**QUOTED PASSAGE:**
· · · ·
December 21, 2004 at 2:43 am
Greetings all.
Been a while since I have been here.
I have been given the task of buying a SAN.
Need some reccomendations. I am going through all the "normals" like Dell, HP, IBM etc.
I am looking for growth capability. I am starting with around 150GB required but am expected to grow to over a TB within a year and continue along that rate.
I am looking at mid range up. I would rather spend the extra now than have a paper weight or mp3 server in a years time.
Any suggestions?
Cheers,
Crispin
Cheers,CrispinI can't die, there are too many people who still have to meet me!It's not a bug, SQL just misunderstood me!
December 21, 2004 at 3:19 am
Heja, nice to see you back here
What about EMC?
--
Frank Kalis
Microsoft SQL Server MVP
Webmaster: http://www.insidesql.org/blogs
My blog: http://www.insidesql.org/blogs/frankkalis/[/url]
December 21, 2004 at 3:27 am
Actually interesting. I know that EMC is perceived as the father of SAN but....
At my previous company we had the DB (5TB) on an EMC SAN. It performed well.
We then ended up moving it off EMC and onto a Hitachi SAN for two reasons.
1) Cost: Cost / GB was quite a bit cheaper (Can't remember the exact differance)
2) Speed: Doing a test before and after the move ON THE EXACT SAME DATA with cold cache both times, single users etc, the Hitachi performed ±30% faster. Tests were Deletes, Updates, Large Joins etc.
So far, I have looked at Dell and find them to be ok. Problem is call them. I could not understand the salesman. They all in India. When I ased "Can it be scaled" he said yes. When I said "So scaling not possible" he also said yes.
· · · ·
**RECORDS FOR THIS EXERCISE:**
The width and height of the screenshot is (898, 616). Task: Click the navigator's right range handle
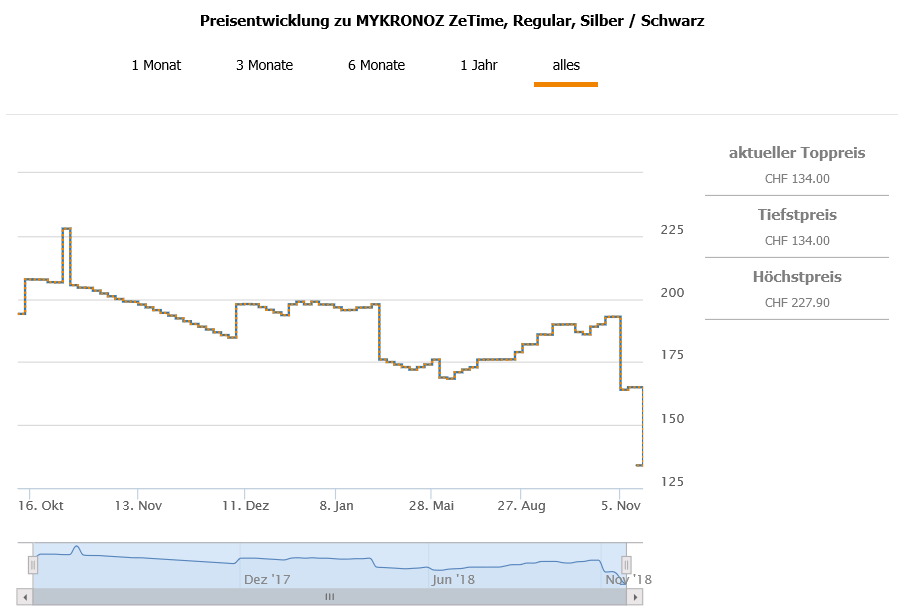627,565
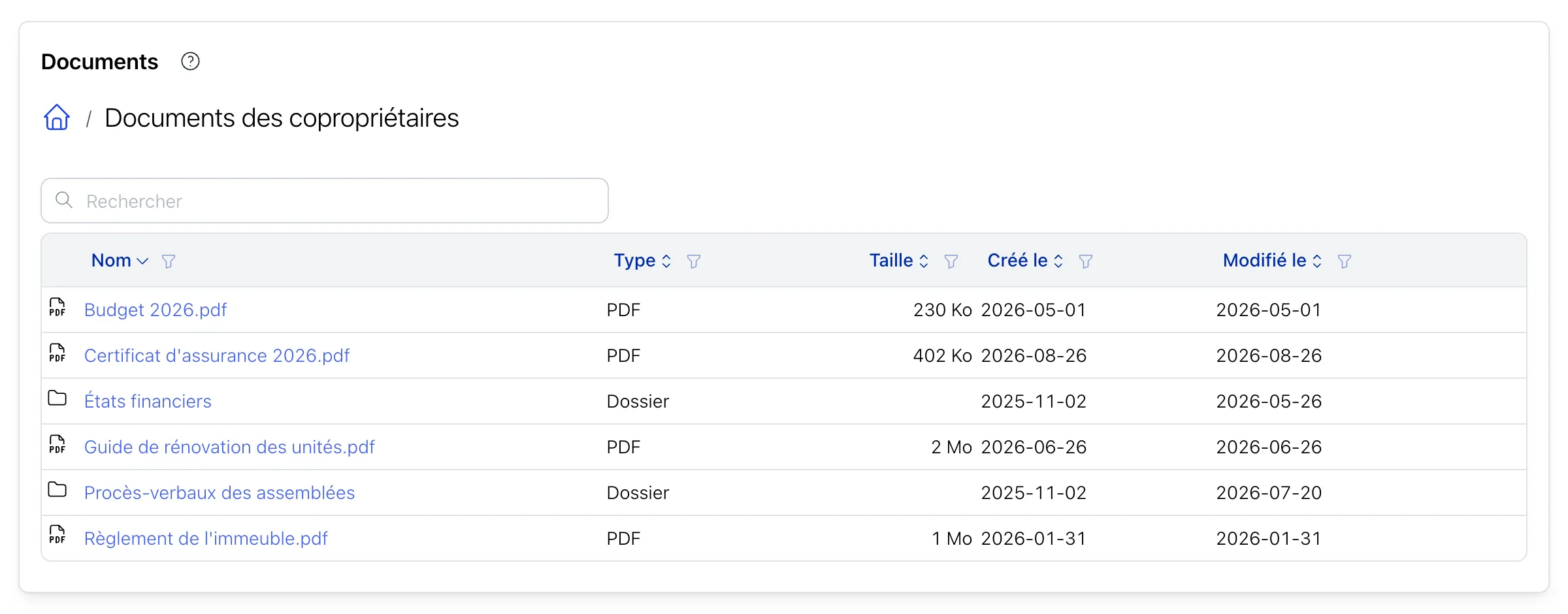The width and height of the screenshot is (1568, 614).
Task: Open Certificat d'assurance 2026.pdf
Action: click(217, 355)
· · · ·
**TASK LIST:**
- a) Copy out every line of the rows word for word, leaving out the pictures.
- b) Pick up the forum discussion about buying a SAN where it stops, and continue it.
The forum thread and the rows were taken from separate sources.

**EXPECTED ANSWERS:**
- a)
The width and height of the screenshot is (898, 616). Task: Click the navigator's right range handle
627,565
The width and height of the screenshot is (1568, 614).
Task: Open Certificat d'assurance 2026.pdf
Action: click(217, 355)

- b)
HP Looks promising now. HP: Hopefully perform
Crispin
Cheers,CrispinI can't die, there are too many people who still have to meet me!It's not a bug, SQL just misunderstood me!
December 21, 2004 at 3:34 am
So far, I have looked at Dell and find them to be ok. Problem is call them. I could not understand the salesman. They all in India. When I ased "Can it be scaled" he said yes. When I said "So scaling not possible" he also said yes.
Now, isn't it fun to have outsourcing? You had a look here? http://www1.euro.dell.com/content/default.aspx?c=uk&l=en&s=gen&~ck=bt
Btw, you really shouldn't talk to a salesman, but rather a technician. The likelihood that the latter knows what he's talking about is higher by order of magnitude.
--
Frank Kalis
Microsoft SQL Server MVP
Webmaster: http://www.insidesql.org/blogs
My blog: http://www.insidesql.org/blogs/frankkalis/[/url]
December 21, 2004 at 3:41 am
IT WAS A TECHNICIAN!
The salesman said "We do not stock PDA by that name" she then passed me onto the technician. oh well......
Cheers,CrispinI can't die, there are too many people who still have to meet me!It's not a bug, SQL just misunderstood me!
December 21, 2004 at 3:58 am
IT WAS A TECHNICIAN!
Sorry about that! In that case using punch-cards might be the better alternative
--
Frank Kalis
Microsoft SQL Server MVP
Webmaster: http://www.insidesql.org/blogs
My blog: http://www.insidesql.org/blogs/frankkalis/[/url]
December 21, 2004 at 4:25 am
Problem with that would be the backing up? Photocopy them?
Actually, off site backups would be easy. I could just fax them to you.
ok - Seems like Dell it is. They have a nice bundle for £10k. Which includes 5 disks (Up to 14), extra HBA,
fibre switch etc.
Cheers,CrispinI can't die, there are too many people who still have to meet me!It's not a bug, SQL just misunderstood me!
December 21, 2004 at 5:47 am
I could just fax them to you.
Well, since on our side of the fax presumably still paper comes out, go ahead
--
Frank Kalis
Microsoft SQL Server MVP
Webmaster: http://www.insidesql.org/blogs
My blog: http://www.insidesql.org/blogs/frankkalis/[/url]
December 21, 2004 at 2:28 pm
I have 4 SANS for a total of 42 TB on IBM that I like alot! Lost a couple of drives, but no major outages...knock on wood
A Couple of years ago, I suffered through 2 MTI SANS that crashed monthly...I think they now just resell EMC instead of making their own.
Michelle
December 21, 2004 at 8:01 pm
Just make sure you can lose a disk shelf and keep running.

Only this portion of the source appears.